■ SUPPLIED ENTRIES:

— START —

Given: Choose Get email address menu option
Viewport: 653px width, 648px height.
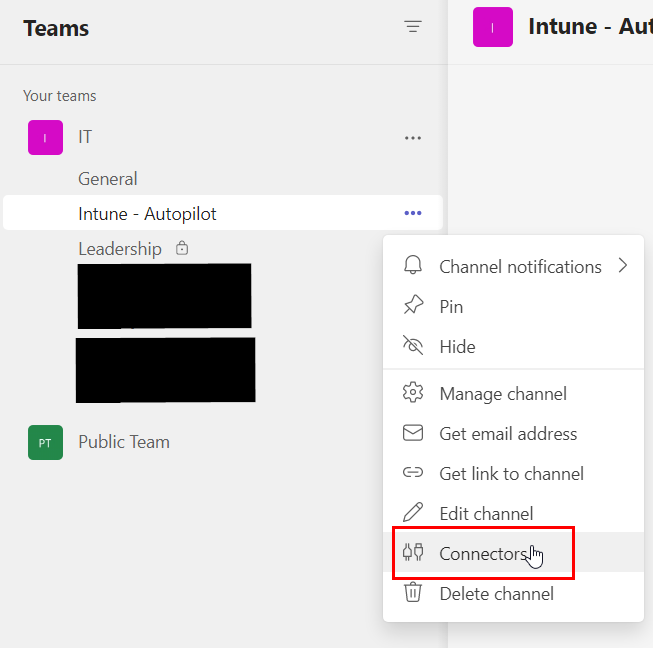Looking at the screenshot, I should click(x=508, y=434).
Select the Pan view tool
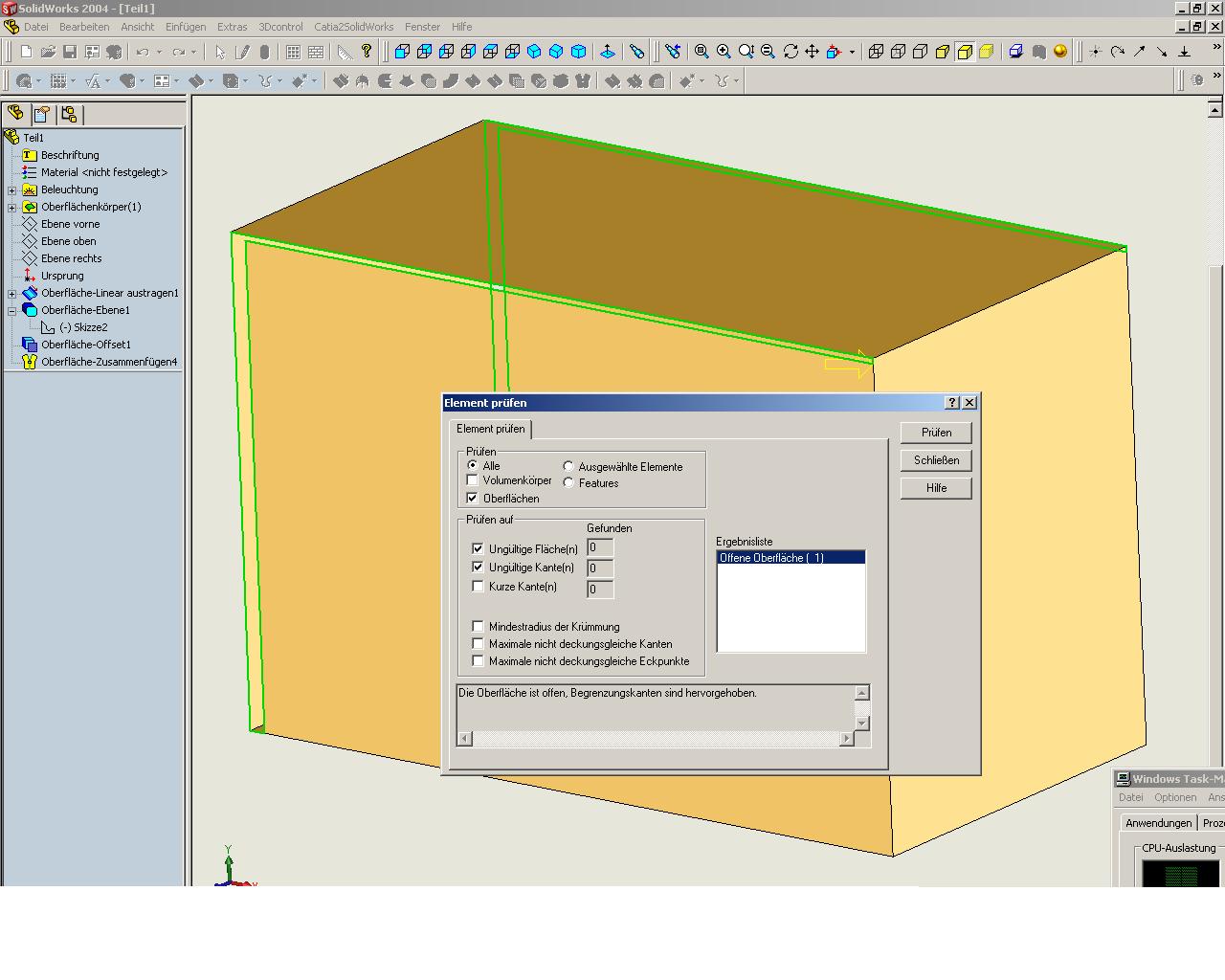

— END —
— START —

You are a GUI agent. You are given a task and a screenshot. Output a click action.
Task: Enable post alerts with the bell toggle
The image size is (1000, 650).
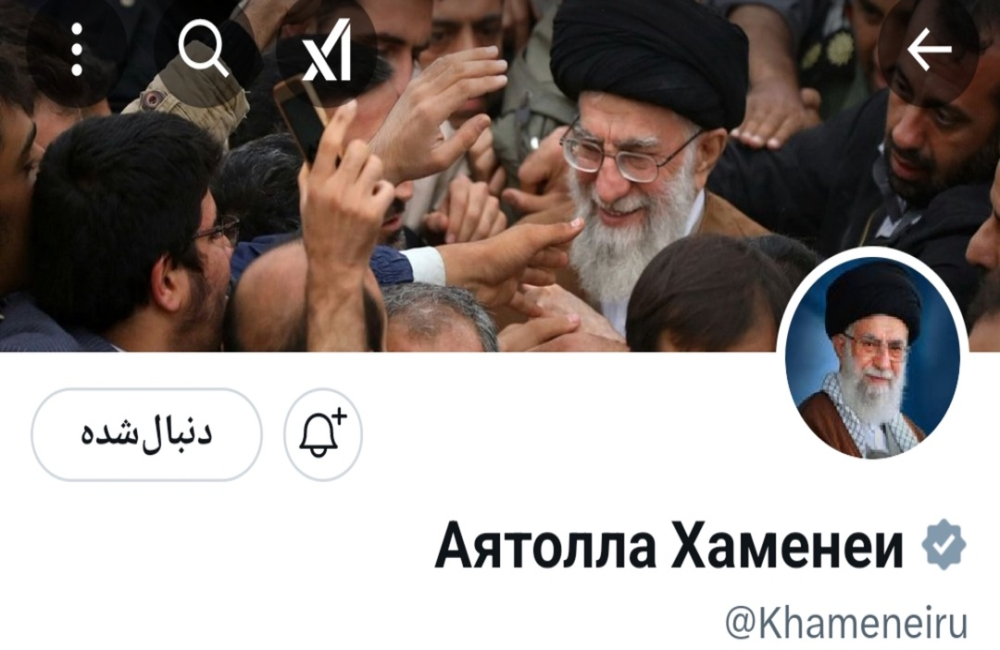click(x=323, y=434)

— END —

■ STATED PROBLEM:
Put everything from the line containing "Given: Choose Get email address menu option" down to the line containing "Select the Pan view tool" into a Markdown table with columns No. and Line, skipping blank lines and leaving the pictures out.

■ TASK OUTPUT:
| No. | Line |
|---|---|
| 1 | Given: Choose Get email address menu option |
| 2 | Viewport: 653px width, 648px height. |
| 3 | Looking at the screenshot, I should click(x=508, y=434). |
| 4 | Select the Pan view tool |